Y así es como en 1478 Fernando e Isabel requieren del papa Sixto IV el aval para la instauración del Tribunal de la Santa Inquisición. Y de hecho, fue justamente el inquisidor Tomás de Torquemada el redactor principal del decreto de expulsión de los judíos de la península ibérica, cuyo texto central reza: “Acordamos de mandar salir a todos los judíos y judías de nuestros reinos y que jamás vuelvan a ellos”.

Sin excepciones, y castigando asimismo a quienes osaran auxiliarlos u ocultarlos, los judíos tuvieron que salir presurosamente del territorio, malvendiendo sus propiedades, sin poder cobrar sus créditos, y sin poder siquiera sacar del país monedas acuñadas, armas ni caballos, cuya exportación estaba interdicta.

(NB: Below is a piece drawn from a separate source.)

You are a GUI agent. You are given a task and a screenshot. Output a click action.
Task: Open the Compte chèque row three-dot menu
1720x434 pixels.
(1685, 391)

Poco después, a modo de premio, el Papa Alejandro VI concedió a los reyes el oficial título de “Reyes Católicos”.

Una ironía contemporánea

No deja de resultar irónico que gran parte de los cuantiosos ingresos de que España disfruta en concepto de turismo se deben, no obstante, a sus breves oasis de “multiculturalidad”.

Toledo se vende al mundo como “la ciudad de las tres culturas” y explota comercialmente el acceso a mezquitas y sinagogas que siguen portando los nombres con que sus usurpadores cristianos las “rededicaron”: la Mezquita del “Cristo de la Luz”, la Sinagoga de “Santa María la Blanca”.

En Córdoba, donde el turismo se concentra especialmente en el atentado arquitectónico perpetrado a la mezquita califal mediante el agregado de una iglesia católica exactamente en su centro, también es dable encontrar estatuas evocativas de personajes musulmanes y judíos, como Averroes y Maimónides, que tanto aportaron al desarrollo científico y literario de la Europa medieval.

Cultura de la incultura

Soslayar el aporte de saberes –y también de placeres, literarios, musicales, y hasta gastronómicos–procedentes de otras tierras, condenar al ostracismo a personas que ningún delito han cometido, o limitar su ingreso a un territorio con base en su religión o tradiciones, constituye una conducta que, siguiendo a Alberto Benegas Lynch (h) en su artículo “Nacionalismo, cultura de la incultura”, no puede sino ser calificada de “narcisismo de trogloditas”.

En efecto, escribe allí este autor con su proverbial vehemencia: “Seguramente no hay mayor afrenta a la cultura que los postulados que provienen de aquella corriente de pensamiento que se conoce con el nombre de “nacionalismo”. (…) El nacionalismo pretende establecer una cultura alambrada, una cultura cercada que hay que preservar de la contaminación que provocarían aquellos aportes generados fuera de las fronteras de la nación. Se considera que lo autóctono es siempre un valor y lo foráneo un desvalor, con lo que se destroza la cultura para convertirla en una especie de narcisismo de trogloditas que cada vez se asimila más a lo tribal que al espíritu cultivado que es necesariamente cosmopolita”.

Ensayando una explicación

Tratando de entender, ¿cómo se explica que ciertos partidos políticos seduzcan a un número cada vez más significativo de electores con propuestas antimigratorias propias de tiempos y mentes medievales?

En tren de aventurar una respuesta, cabe pensar que ello se debe fundamentalmente a las prestaciones a las que tales inmigrantes accederían en condiciones “competitivas” con los locales en un sistema de “estado de bienestar”.

Como explica Jon Lacomba, profesor de la Universidad de Valencia, “De hecho, en la campaña electoral de Vox en 2019, a imitación de otros partidos en Europa, se hizo uso del eslogan “o nosotros, o ellos”, una forma primaria de trazar una nítida frontera entre los que son de casa y los que no lo son”.

El dilema queda así planteado a modo de enfrentamiento tribal: una tribu abusadora, una tribu pagadora. Los números puros y duros indican otra cosa, pero tal es la percepción que va medrando en la población.

Por eso, mientras el estado de bienestar no sea literalmente desmantelado, el debate persistirá.